Supermicro shares dropped 25% Today after federal prosecutors in New York unsealed an indictment charging three individuals with orchestrating one of the largest alleged export control violations in recent American history. At the center of the case is Yih-Shyan Liaw, known as Wally, a co-founder of Super Micro Computer and a current board member and senior vice president who controls roughly $464 million in company shares.
Liaw, 71, was arrested Thursday alongside contractor Ting-Wei Sun, known as Willy. A third defendant, Taiwan sales manager Ruei-Tsan Chang, known as Steven, remains a fugitive. All three face up to 20 years in prison on the most serious charge of conspiracy to violate the Export Controls Reform Act, along with additional counts of conspiracy to smuggle goods and defraud the United States government.
How the alleged scheme worked
According to the indictment, the three defendants built a multi-layered operation designed to move Nvidia-powered Supermicro servers to Chinese buyers while evading American export controls that strictly prohibit such sales without a Commerce Department license.
The pipeline worked through an unnamed Southeast Asian company that placed purchase orders with Supermicro as though the servers were intended for its own operations. After assembly in the United States and shipment to Supermicro’s Taiwan facilities, the servers were handed off to a logistics firm that removed all identifying packaging, placed them in unmarked boxes, and forwarded them to their actual destination in China. The Southeast Asian company purchased roughly $2.5 billion worth of servers under this arrangement during 2024 and 2025, with approximately $510 million worth shipped during a three-week window between late April and mid-May 2025 alone.
Dummy servers and staged audits
Prosecutors allege the defendants went to significant lengths to keep the scheme hidden from Supermicro’s internal compliance team and American regulators. Physical replica servers were staged at the Southeast Asian company’s warehouse to create the appearance that inventory was being stored there as required. Surveillance footage cited in the indictment allegedly shows Sun and a co-conspirator using a hair dryer to remove and reapply serial number stickers on the dummy units before carefully repackaging them.
Those same fake servers were later used to deceive an audit conducted by the United States Department of Commerce. Chang separately arranged for what the indictment describes as a cooperative auditor to conduct a review and worked to keep inspectors away from sections of data centers where the real servers should have been stored. The defendants also communicated through encrypted messaging apps to coordinate server quantities, delivery locations inside China, and methods for avoiding detection.

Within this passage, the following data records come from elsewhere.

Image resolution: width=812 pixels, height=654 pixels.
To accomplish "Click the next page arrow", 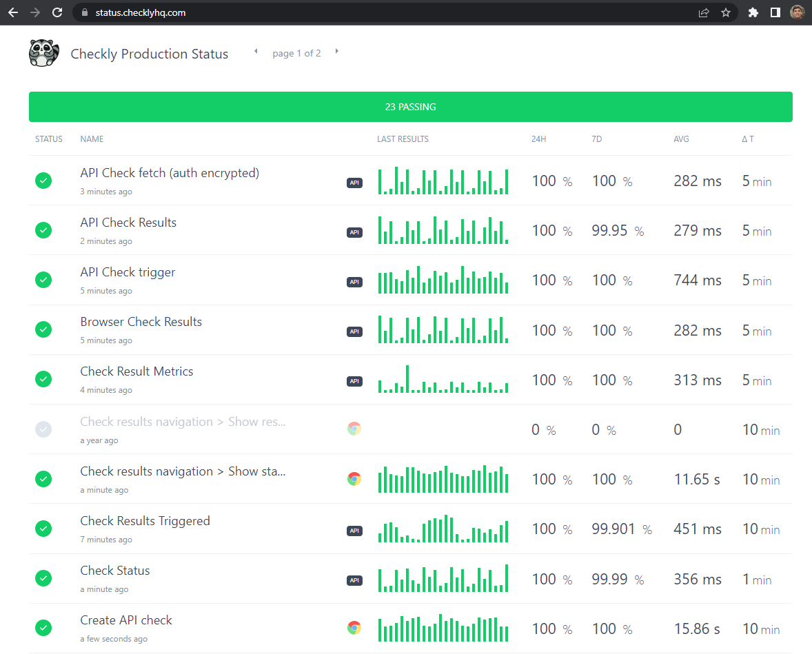I will click(336, 51).
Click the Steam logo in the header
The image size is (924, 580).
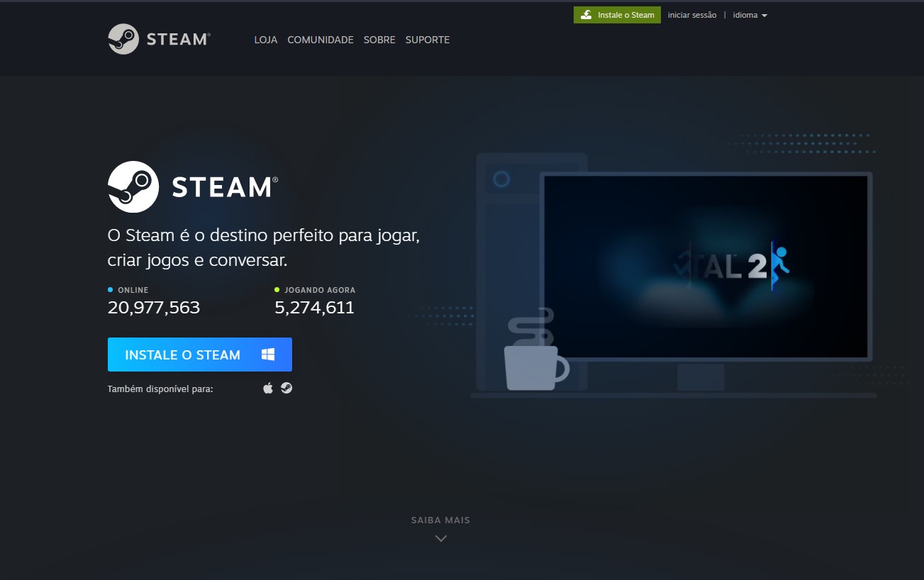click(x=159, y=39)
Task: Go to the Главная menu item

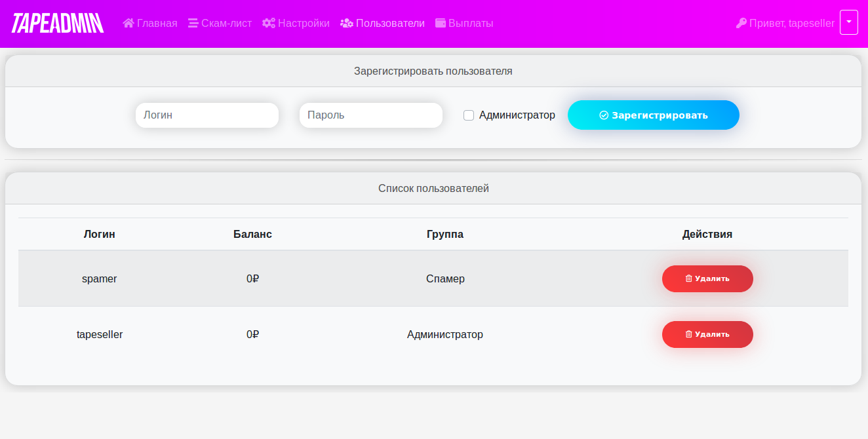Action: (x=157, y=23)
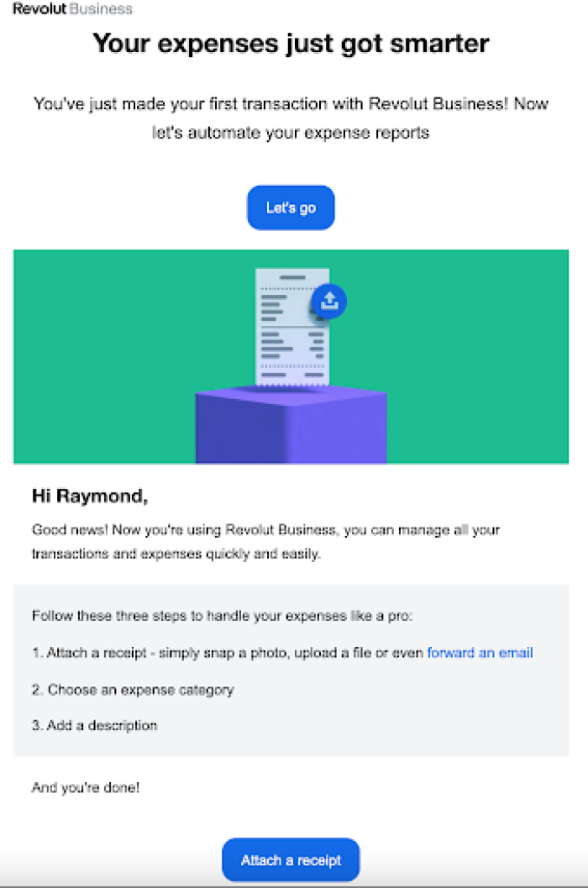Select the "Your expenses just got smarter" headline
Image resolution: width=588 pixels, height=888 pixels.
(291, 44)
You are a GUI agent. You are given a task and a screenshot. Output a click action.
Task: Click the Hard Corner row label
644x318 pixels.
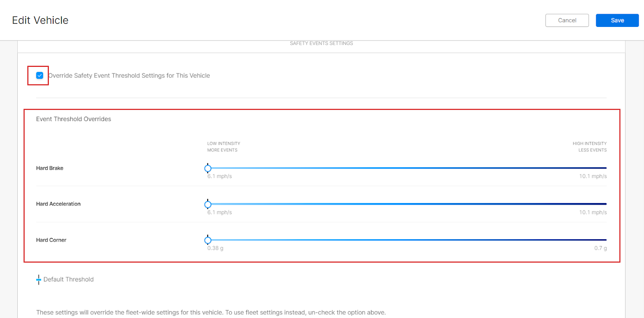pyautogui.click(x=51, y=240)
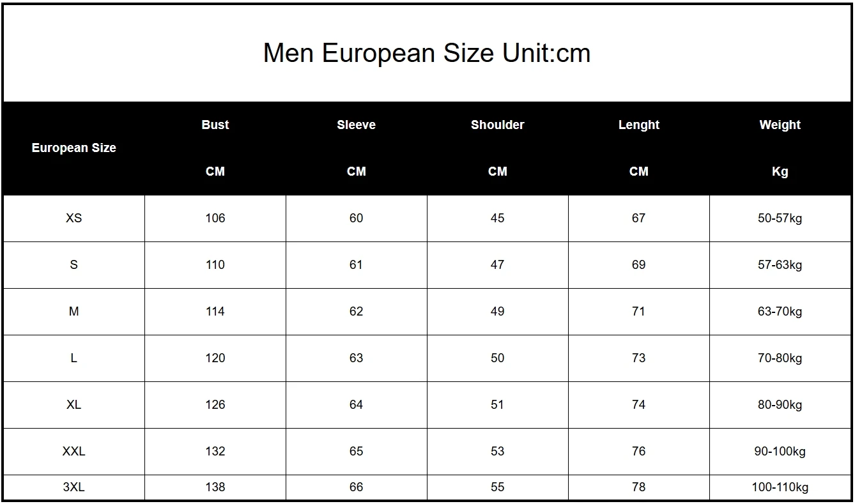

Supermicro’s troubled compliance history
The arrest lands against a backdrop of persistent governance problems at Supermicro. Trading in the company’s stock was suspended in 2018 following an SEC investigation into its accounting practices. Liaw resigned all his positions that year after an internal audit committee investigation, though he returned as an adviser in 2021 and rejoined the board in December 2023.

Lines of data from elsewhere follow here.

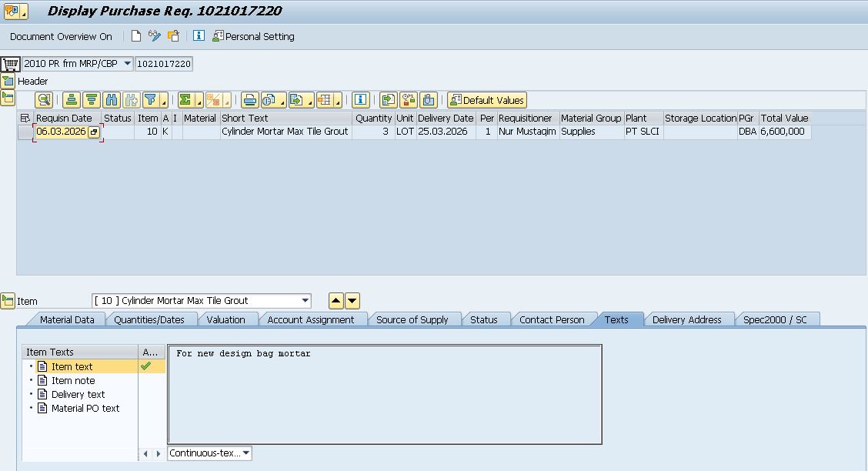Open the Continuous-text format dropdown
868x471 pixels.
(245, 453)
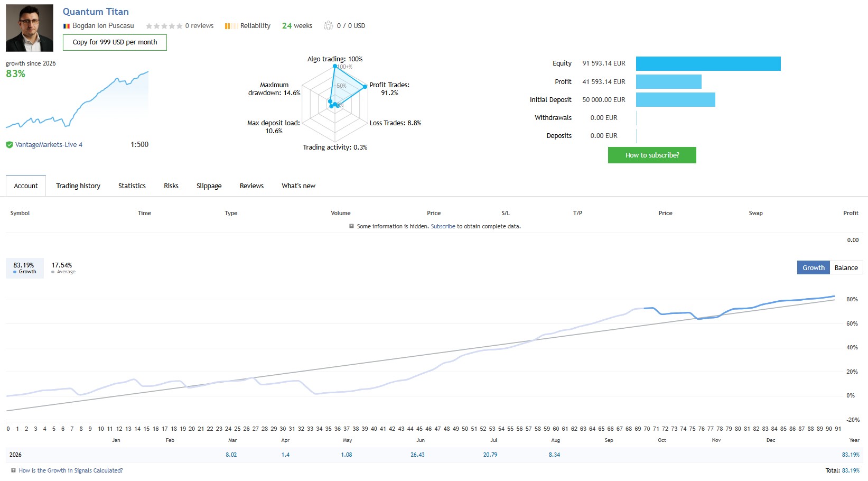
Task: Click the subscribers people icon
Action: pos(328,25)
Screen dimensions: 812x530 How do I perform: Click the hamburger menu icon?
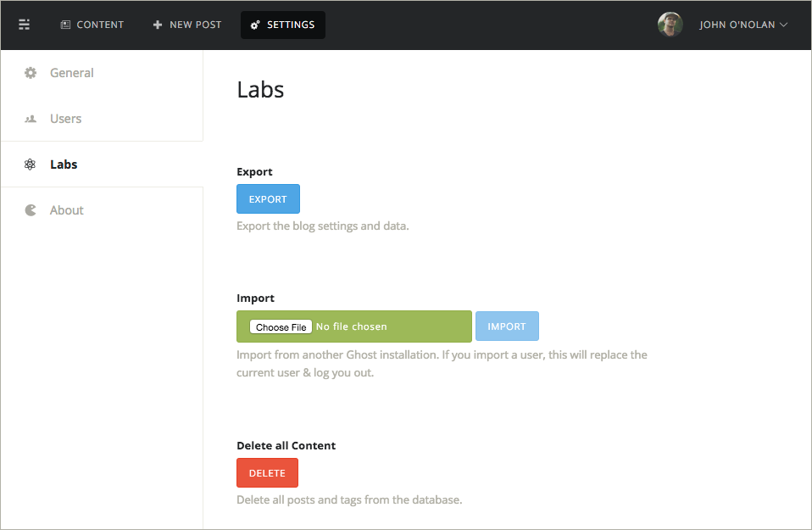(x=24, y=25)
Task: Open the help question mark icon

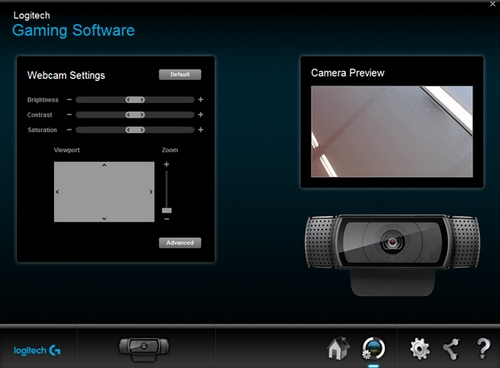Action: (x=483, y=348)
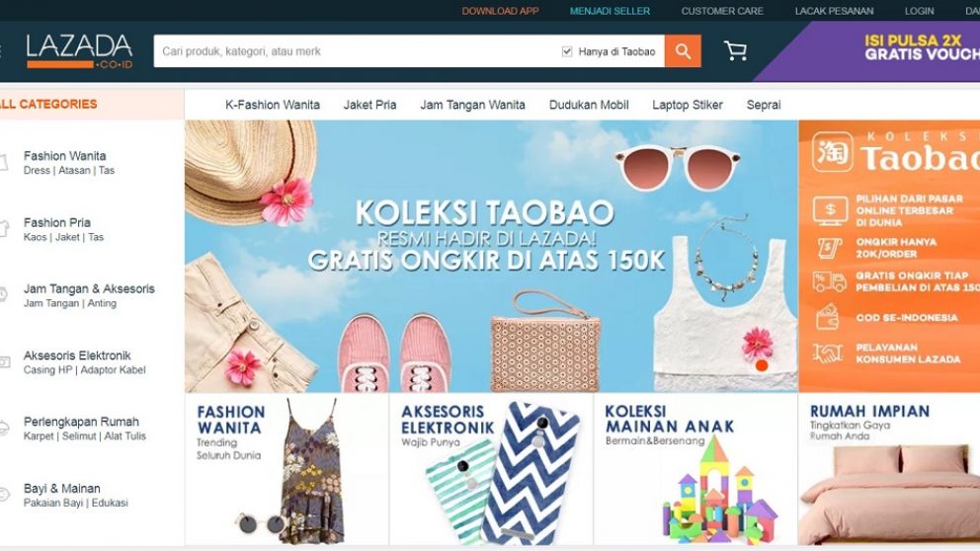The width and height of the screenshot is (980, 551).
Task: Click the Lacak Pesanan link
Action: tap(834, 11)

In August 2024, short-seller Hindenburg Research published a critical report alleging that accounting issues had returned. Months later, longtime auditor Ernst & Young abruptly resigned, stating it could no longer rely on management’s representations. The company brought in BDO as a replacement auditor and submitted a compliance plan to Nasdaq to avoid a second trading suspension.
An internal investigation that concluded in December 2024 found no evidence of fraud, though it identified lapses and recommended replacing the chief financial officer. That recommendation has not been carried out.

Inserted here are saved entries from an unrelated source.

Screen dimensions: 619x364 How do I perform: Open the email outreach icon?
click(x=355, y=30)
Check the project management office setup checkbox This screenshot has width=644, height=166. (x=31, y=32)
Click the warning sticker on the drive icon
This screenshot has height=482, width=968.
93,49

What the charges mean for the AI supply chain
Supermicro stated it is not named as a defendant and has placed Liaw and Chang on administrative leave while ending its relationship with Sun. The company said it is cooperating fully with the government investigation.
The Nvidia chips at the center of the case have been subject to strict export controls since October 2022 under rules enforced by the Commerce Department’s Bureau of Industry and Security. Those controls exist specifically to prevent advanced AI accelerators from reaching China, which both the Biden and Trump administrations have treated as a national security priority. Nvidia said in a statement that compliance remains a top concern and that unlawful diversion of controlled technology carries serious consequences.